Morgan (1997) describes alginates as:
- interactive, i.e. they produce an environment above the wound, which allows optimal healing
- bioactive, i.e. they intervene in the healing process by promoting optimal conditions for wound healing.
It is of extreme importance that the wound should never be ‘plugged’ with a dressing, as this can lead to enlargement of the wound as the fluid collects below the dressing.
Presentation
Many companies produce alginate dressings. Examples of some of the alginate dressings currently available are shown in Table 2.
Sinus wounds
Alginate dressings are used in sinus wounds, where they are very effective in absorbing fluid and helping to reduce the collection of pus in the ‘bulb’ at the base of the sinus as cleansing and drainage are important in diabetic foot lesions. Nevertheless, care should always be taken when ‘plugging’ any sinus with a dressing, as the dressing may dry out. This could have an adverse effect, blocking the exit of fluid and thereby increasing the collection of pus in the sinus base, which could potentially increase the size of the sinus. This is particularly relevant in the diabetic foot, which often has tracking wounds and which alginates may not be appropriate for.

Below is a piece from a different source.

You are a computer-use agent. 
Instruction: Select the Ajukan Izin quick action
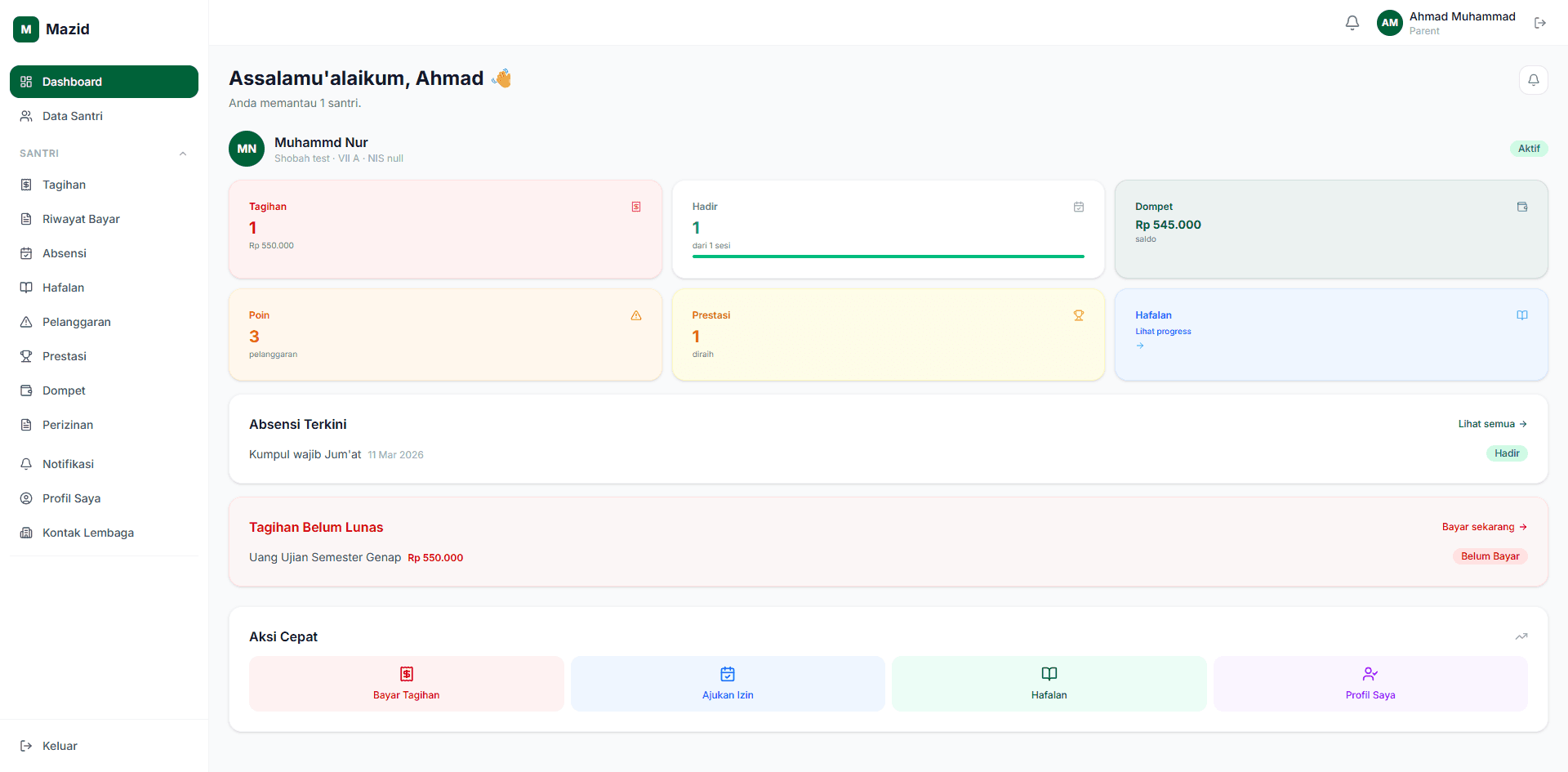pyautogui.click(x=727, y=683)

If alginates are used in sinus wounds, care should be taken to change the dressing regularly to ensure that it does not dry out and to allow the sinus to drain. Care should also be taken to ensure that residual fibres do not remain within the sinus track (or any wound bed).
Ease of removal
Alginates are easily removed from the wound with saline, regardless of the type of alginate used. Alginates that are rich in mannuronic acid (e.g. Sorbsan) form a soft and flexible gel that is dissolved with saline and easily washed out of the wound. Alginates that are rich in guluronic acid (e.g. Kaltostat), however, tend to form a firmer gel (Morgan, 1997), which is removed from the wound intact and should be soaked well with saline before removal.
Conclusion
It is essential to ensure appropriate use of dressings, and this can only be achieved through a thorough understanding of the wound healing process and how dressings can enhance that process.
Although wound dressings are constantly progressing to new levels, alginates remain an important component of wound care with several useful applications (e.g. as a haemostat), which will guarantee their place in the dressings cupboard for many years to come.